Zu beachten war allerdings, dass das Beamtengesetz schon immer und losgelöst vom Radikalenerlass von allen Öffentlich-Bediensteten verlangte, dass sie sich durch ihr Verhalten für die freiheitlich-demokratische Grundordnung einsetzten. Das Konzept der wehrhaften Demokratie ließ also wenig Spielraum. In der Praxis des Erlasses erwies es sich als Falle. Denn es lieferte den Betroffenen die Munition, die sie brauchten, um das „System“ unter Dauerbeschuss zu nehmen. Hämisch setzte man die Ordnung des Grundgesetzes als “FDGO“ (freiheitlich-demokratische Grundordnung) herab. An den Pranger gestellt wurde der „Schnüffelstaat“. Bekämpft wurde der Verfassungsschutz als eine Art polit-kriminelle Vereinigung. Kampagnen gegen „Berufsverbote“ machten auch liberale Mitte mürbe, so dass die Regelanfrage, die so viel Wirbel verursachte, schließlich eingestellt wurde, zuletzt in Bayern 1991. Zurück blieb die Erkenntnis, dass der vernünftigen Sache mit dem Einsatz unvernünftiger Mittel kein Dienst erwiesen wird.

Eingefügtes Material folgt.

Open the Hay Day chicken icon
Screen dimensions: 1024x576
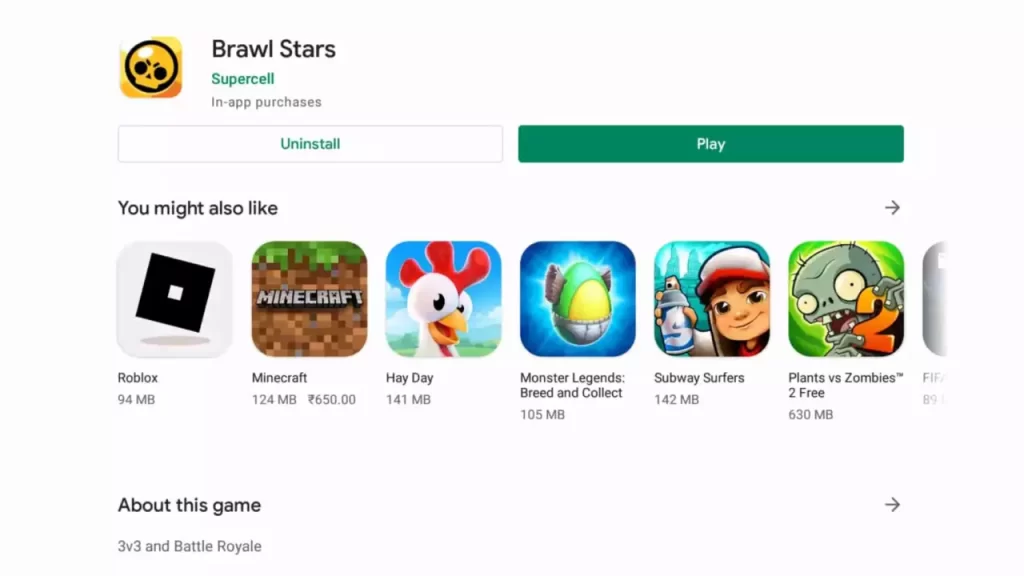pos(443,299)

Die Erinnerung an den Radikalenerlass entbehrt nicht der ironischen Aspekte. Wenn man so will, gelang der Marsch durch die Institutionen. Aber die Infiltration verwandelte die Infiltranten. Manch einer von denen, die das „System“ mit Pflastersteinen bekämpften hatten, die „Gesinnungsschnüffelei“ skandierten und über die „FDGO“ höhnten fand sich bald auf den Abgeordnetenbänken des Deutschen Bundestags wieder. Aus Joschka Fischer wurde Joseph Fischer, als Minister Teil des Establishments, vor dem ihn immer gegraut hatte.

Nirgendwo wird die Ironie des Zeitverlaufs deutlicher als im Verhältnis der einstigen „FDGO“-Verächter zum Verfassungsschutz. Bis in die letzten Jahre hinein war das Kölner Bundesamt mitsamt den entsprechenden Länderbehörden für die politische Linke ein Ort des Misstrauens. Das änderte sich, als der Geheimdienst anfing, sich intensiv mit dem Rechtsradikalismus zu beschäftigen. Aus einem Gottseibeiuns wurde der Verfassungsschutz für Grüne und Linke zur Referenzstelle im „Kampf gegen rechts“.

Stimmen für ein Verbot der AfD kommen aus allen demokratischen Parteien. Auch die Gewerkschaft v.erdi hat sich dem Ruf angeschlossen. Die Antragsberechtigten – Bundesregierung, Bundesrat, Bundestag – sollten ihm Stimmen nicht folgen. Sicher ist die AfD eine Gefahr. Sie ist ein immerwährendes Ärgernis. Aber ein Verbot würde die Einstellungen und Ideen, die sie gefährlich machen, nicht aus der Welt schaffen. Eher ist zu befürchten, dass der Eigenschaden für die Demokratie bei einem Verbot größer wäre als der Fremdschaden. Die AfD hat bei der Bundestagswahl zwanzig Prozent der Stimmen eingeheimst, mancherorts gab jeder zweite Wähler seine Stimme für die Partei ab. Eine solche Partei zu verbieten, würde die Gefahr einer Staatskrise heraufbeschwören.

Man könne und solle die AfD nicht wegverbieten. Vielmehr müsse man sie wegregieren. Der Satz stammt vom neuen Bundesinnenminister Alexander Dobrindt und hat eine Menge für sich. Eine Regierung, die selbstbewusst ans Werk geht, Probleme beherzt anpackt, mit Überzeugungskraft zumutet und die Tonart des Verhandelns ganz allgemein von moll auf dur verlegt – eine solche Regierung könnte wohl mit Geduld der AfD das Wasser abgraben. Es wäre die richtige Aufgabe für eine Koalition der Arbeit.